LDL Cholesterol Low-density lipoproteins contain the largest percentage of cholesterol and may be responsible for depositing cholesterol on the artery walls. They are known as the "bad" cholesterol.
Total Cholesterol/HDL Ratio calculated by dividing the total cholesterol by the HDL cholesterol. This is the ratio used by physicians in determining your relative risk for developing cardiovascular disease.
Thyroid Panel with Thyroid-Stimulating Hormone (TSH) - Thyroid function is critical to your metabolism and affects your energy level, weight control, heart rate, and more. The thyroid-stimulating hormone is produced in the pituitary gland and stimulates the production of thyroid hormones. The TSH helps to identify an overactive or underachieve thyroid state. This comprehensive evaluation of your thyroid hormone levels includes: T-3 Uptake, T4, T7, and Thyroid-Stimulating Hormone (TSH)
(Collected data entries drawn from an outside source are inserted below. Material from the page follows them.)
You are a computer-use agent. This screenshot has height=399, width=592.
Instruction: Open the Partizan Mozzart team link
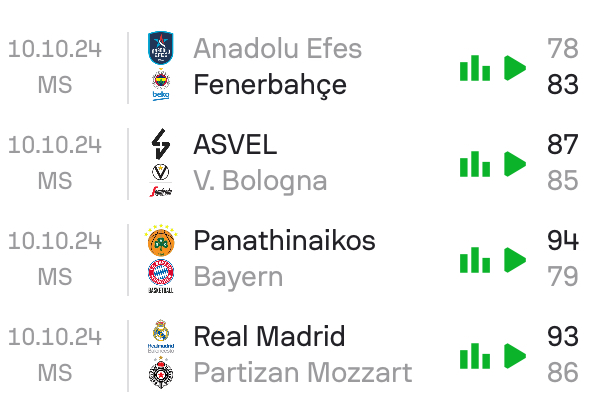coord(302,373)
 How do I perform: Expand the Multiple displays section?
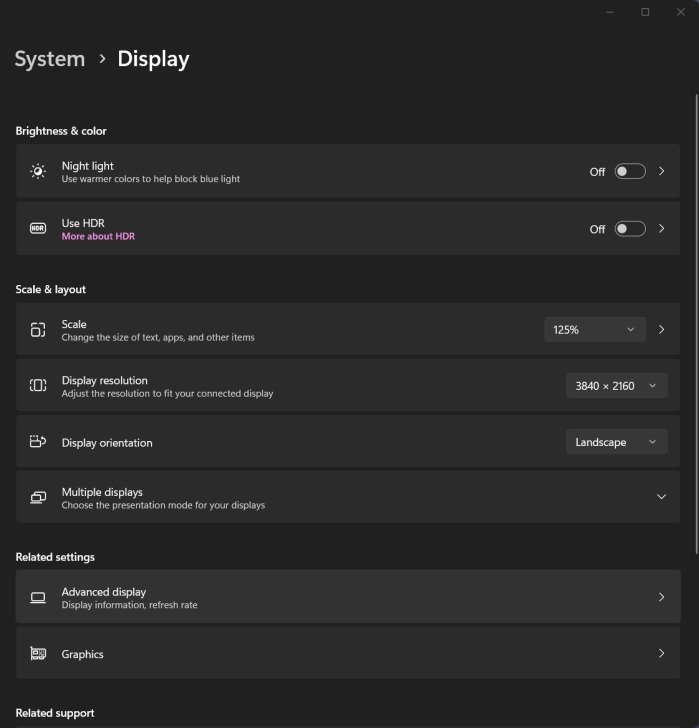[x=661, y=497]
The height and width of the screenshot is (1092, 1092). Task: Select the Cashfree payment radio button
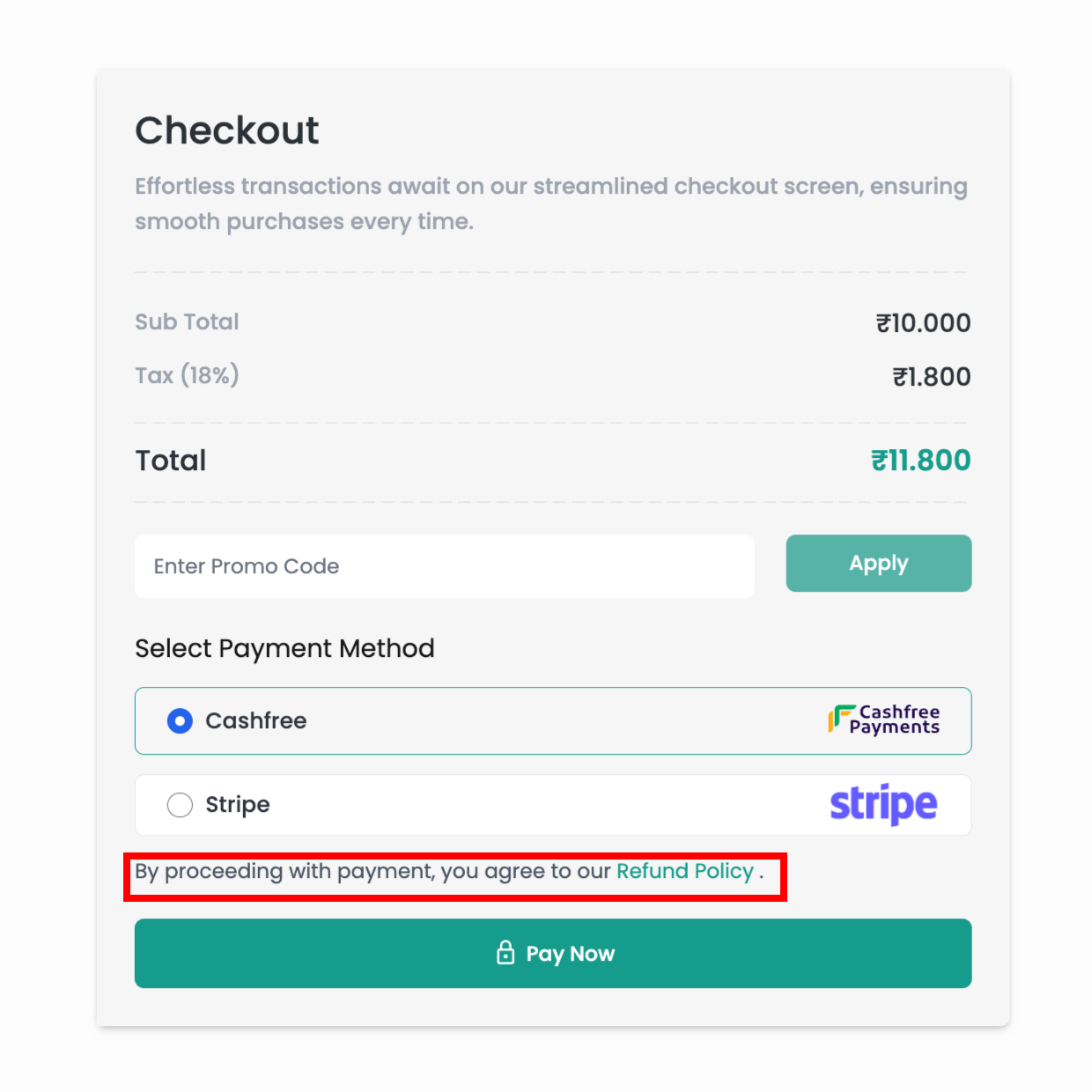(180, 720)
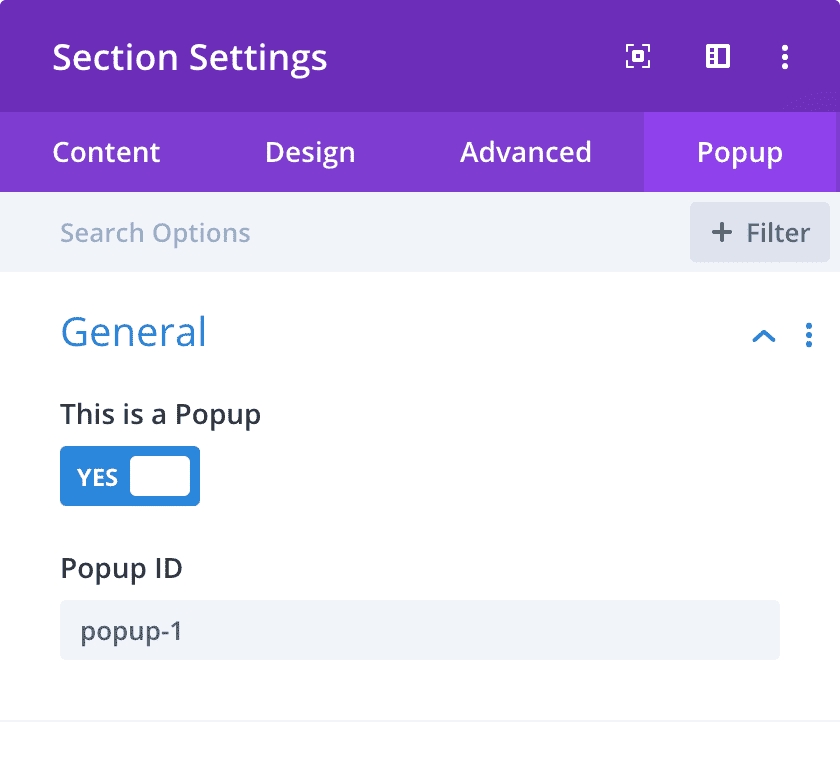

Complete Blood Count (CBC) With Differential and Platelets:  A complete blood count (CBC) will give important information about the kinds and numbers of cells in the blood, especially red blood cells, white blood cells, and platelets. A CBC helps your health professional check any symptoms, such as fatigue, weakness, or bruising, that you may have. A CBC also helps diagnose conditions such as anemia, infection, and many other disorders.